Appliquant les dispositions sur le repentir actif pour 16 prévenus, la cour leur avait infligé diverses peines de prison, tandis que 67 autres prévenus avaient reçu des peines variables pour des délits similaires.

La cour avait également condamné le prévenu Mert Sucu à 152 ans et 5 mois de prison pour « appartenance à une organisation criminelle », « abus sexuel », « agression sexuelle », « résistance à l'autorité » et « tentative de meurtre » sur deux policiers, et avait disjoint le dossier de 3 autres prévenus.

DÉCISION DE LA COUR D'APPEL

La Cour d'appel régionale d'Istanbul, examinant la décision du tribunal local, avait annulé le jugement concernant certains prévenus pour les chefs de « faux en écriture publique », « altération et destruction de documents officiels », « contrebande », « escroquerie qualifiée » et « blanchiment d'argent ».

Le dossier des prévenus disjoint du dossier principal avait été transmis à la 1re Cour d'assises d'Anadolu suite à une décision d'incompétence de la cour d'appel.

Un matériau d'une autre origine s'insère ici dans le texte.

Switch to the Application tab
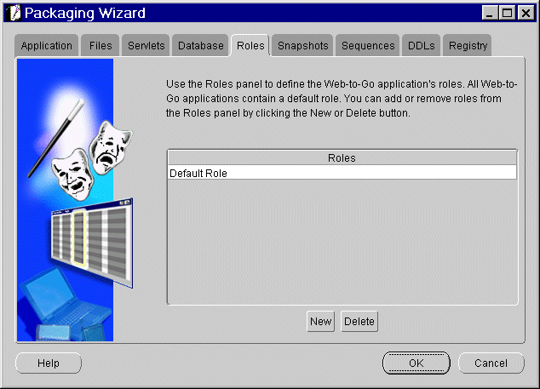 (x=47, y=45)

Par ailleurs, la cour d'appel avait confirmé les condamnations pour certains autres prévenus et transmis le dossier à la Cour de cassation.

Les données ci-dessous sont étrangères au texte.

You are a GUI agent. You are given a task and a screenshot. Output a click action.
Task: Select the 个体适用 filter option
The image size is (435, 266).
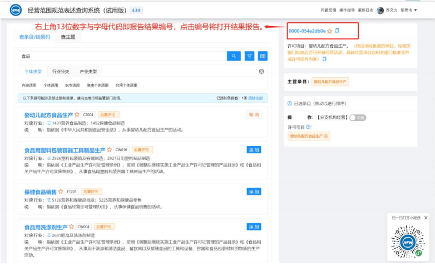[x=51, y=86]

DÉCISION DE LA COUR DE CASSATION

La 1re chambre pénale de la Cour de cassation avait terminé son examen le 10 juillet 2024 concernant 91 prévenus ayant fait appel de la décision.

La chambre a confirmé la peine totale de 8 463 ans et 4 mois de prison infligée à Adnan Oktar pour « création et direction d'une organisation criminelle », « abus sexuel », « agression sexuelle », « entrave au droit à l'éducation » et « privation de liberté », tout en annulant la peine pour « abus sexuel qualifié sur mineur » au motif d'« absence de poursuites ».

Les peines de prison infligées aux prévenus Ayşegül Hüma Babuna, Bora Yıldız, Halil Hilmi Müftüoğlu, İbrahim Tuncer, Mehmet Noyan Orcan, Tarkan Yavaş, Alev Babuna, Ulviye Didem Ürer, Merve Büyükbayrak, Yeliz Aksoy, Sinem Hacer Tezyapar et Aylin Atmaca pour « création et direction d'une organisation criminelle » ont également été confirmées. La chambre a toutefois annulé les peines infligées à ces personnes, considérées comme des dirigeants, pour les crimes commis par Oktar, en raison d'une « motivation insuffisante », conformément à la disposition du Code pénal turc stipulant que « les dirigeants d'une organisation sont également punis en tant qu'auteurs de tous les crimes commis dans le cadre des activités de l'organisation ».

Les peines allant de 18 ans et 9 mois à 351 ans et 9 mois infligées à 78 prévenus considérés comme membres de l'organisation pour « agression sexuelle », « complicité d'agression sexuelle qualifiée » et « privation de liberté » ont été confirmées par la chambre.

La chambre a également confirmé la décision relative à la confiscation séparée des biens meubles et immeubles, ainsi que des droits et créances, considérés comme utilisés ou obtenus dans le cadre des activités criminelles de l'organisation, conformément aux articles pertinents du Code pénal turc.